Provided data:
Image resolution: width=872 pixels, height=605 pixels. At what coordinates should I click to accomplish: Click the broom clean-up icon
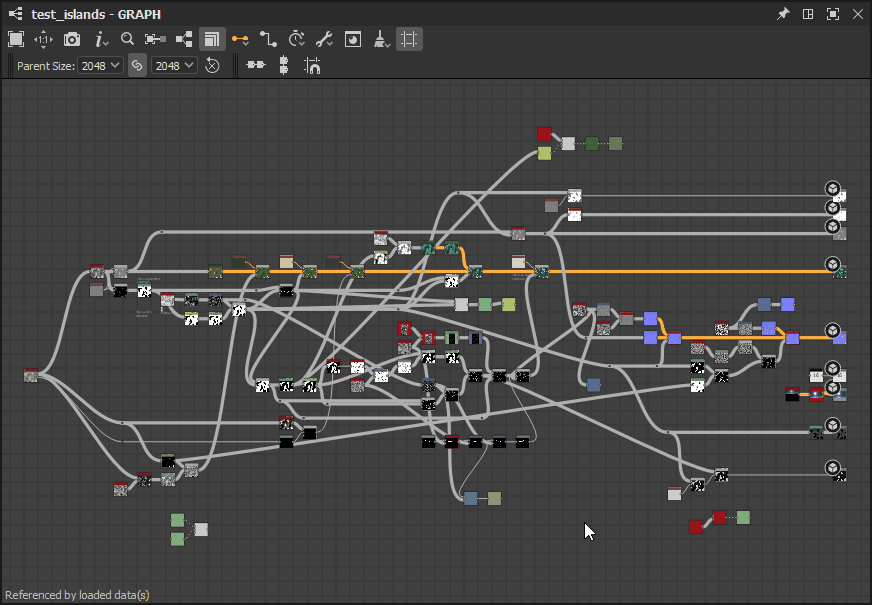tap(381, 39)
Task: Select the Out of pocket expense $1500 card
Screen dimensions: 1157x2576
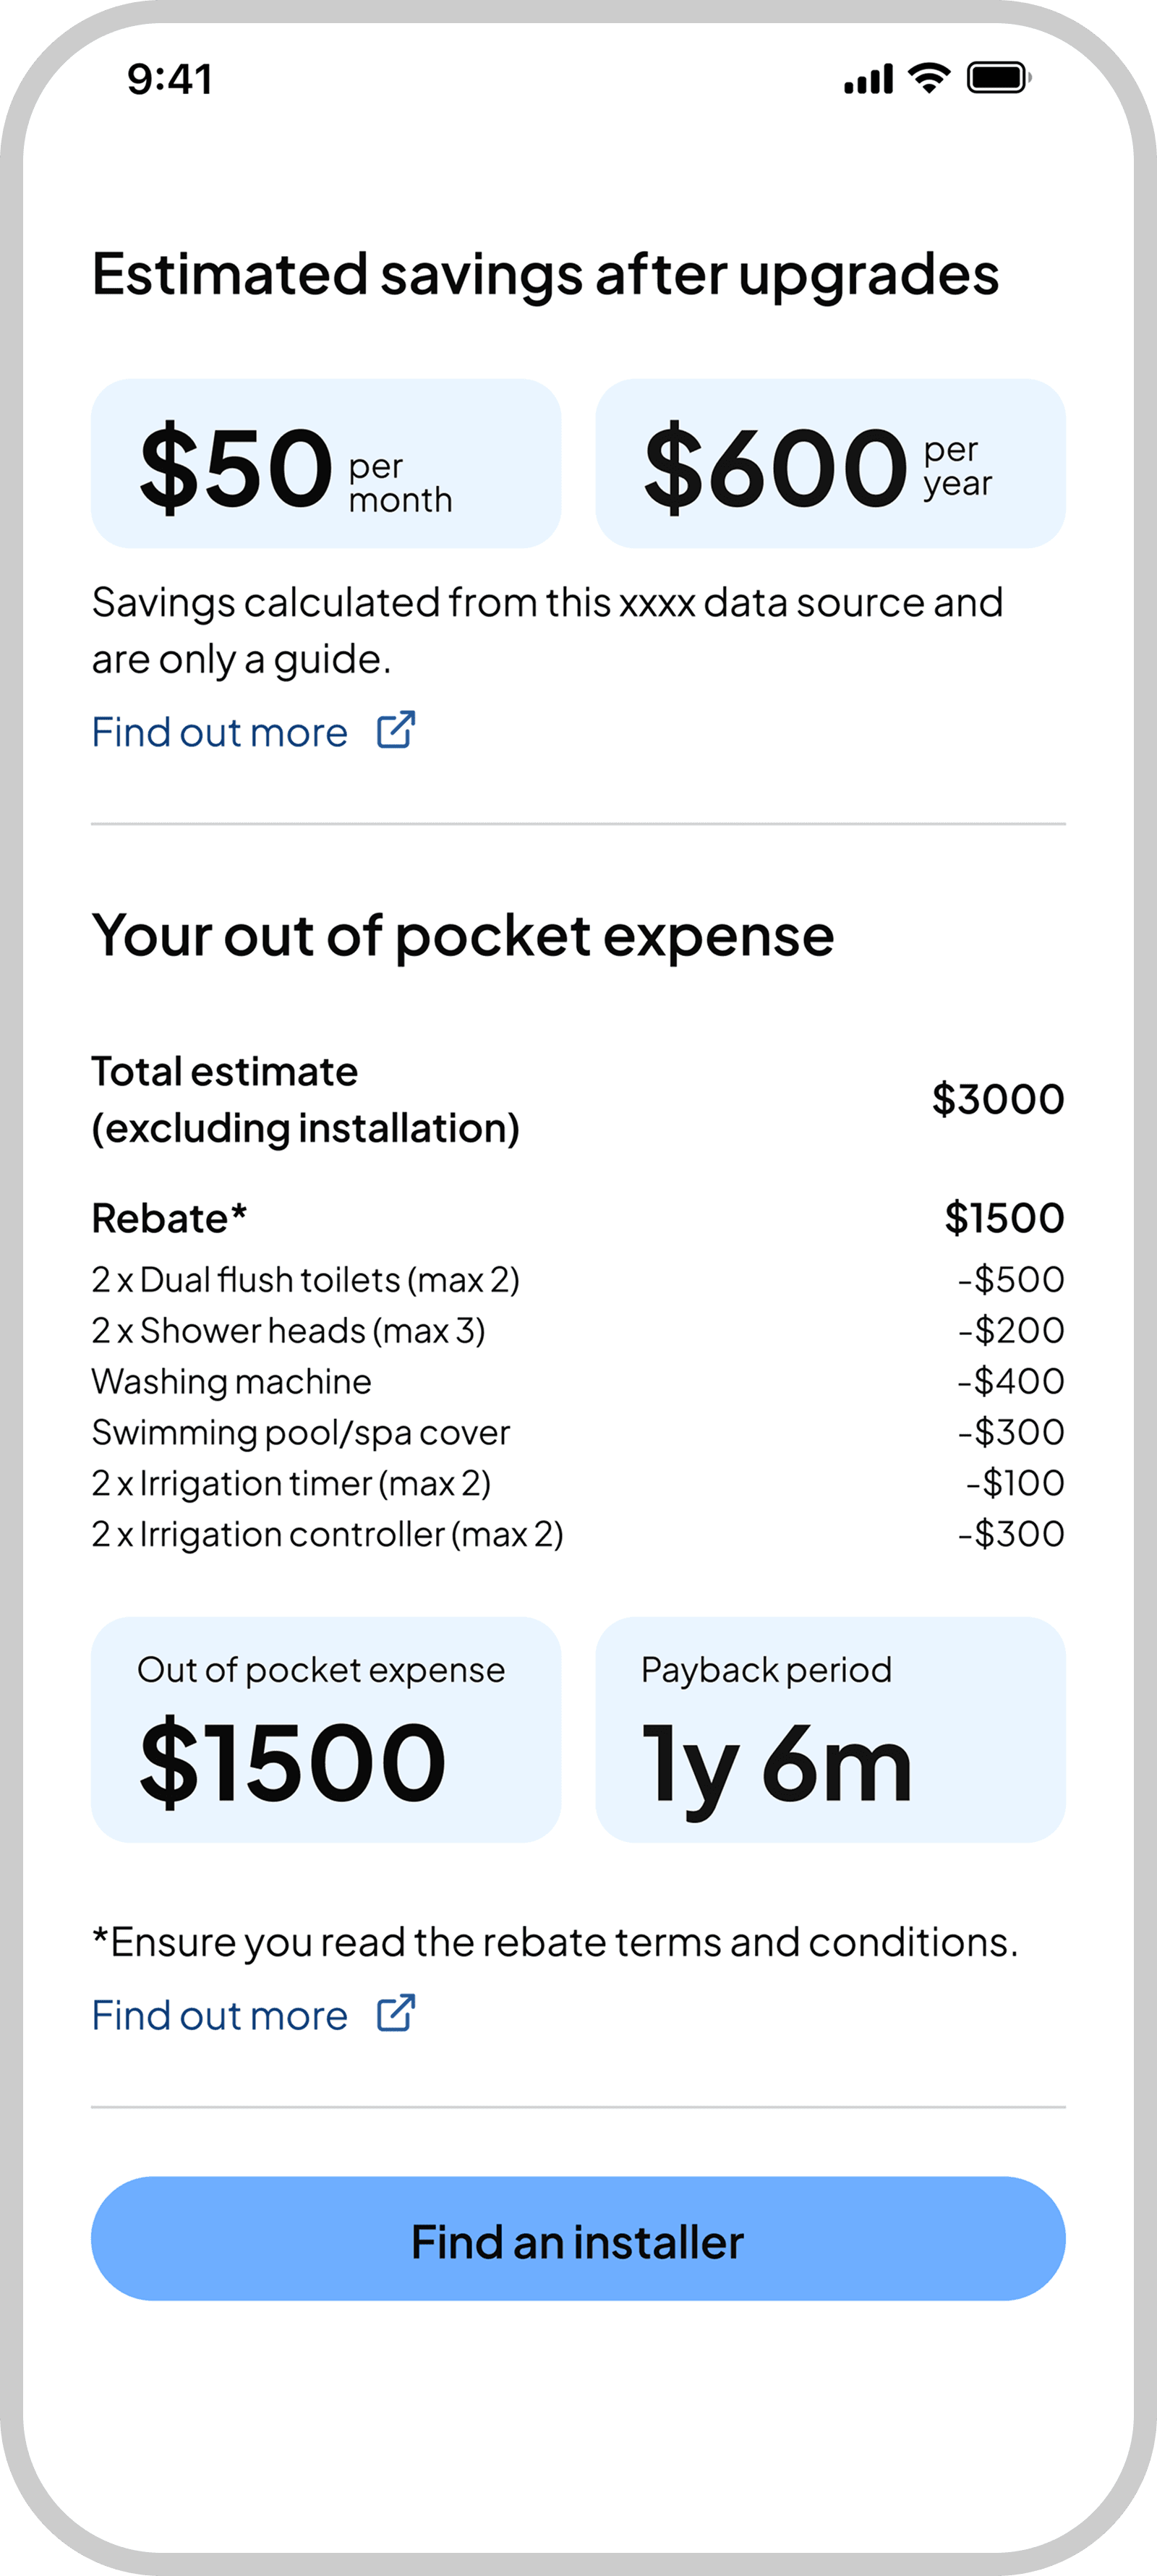Action: pyautogui.click(x=326, y=1730)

Written exercise:
Change every "pixels" in the data to "px" and write the data out again with everything else the same. Don't include the pictures.

Answer:
Image resolution: width=872 px, height=605 px. At what coordinates should I click to accomplish: Click the broom clean-up icon
tap(381, 39)
Task: Select the Out of pocket expense $1500 card
Screen dimensions: 1157x2576
Action: pyautogui.click(x=326, y=1730)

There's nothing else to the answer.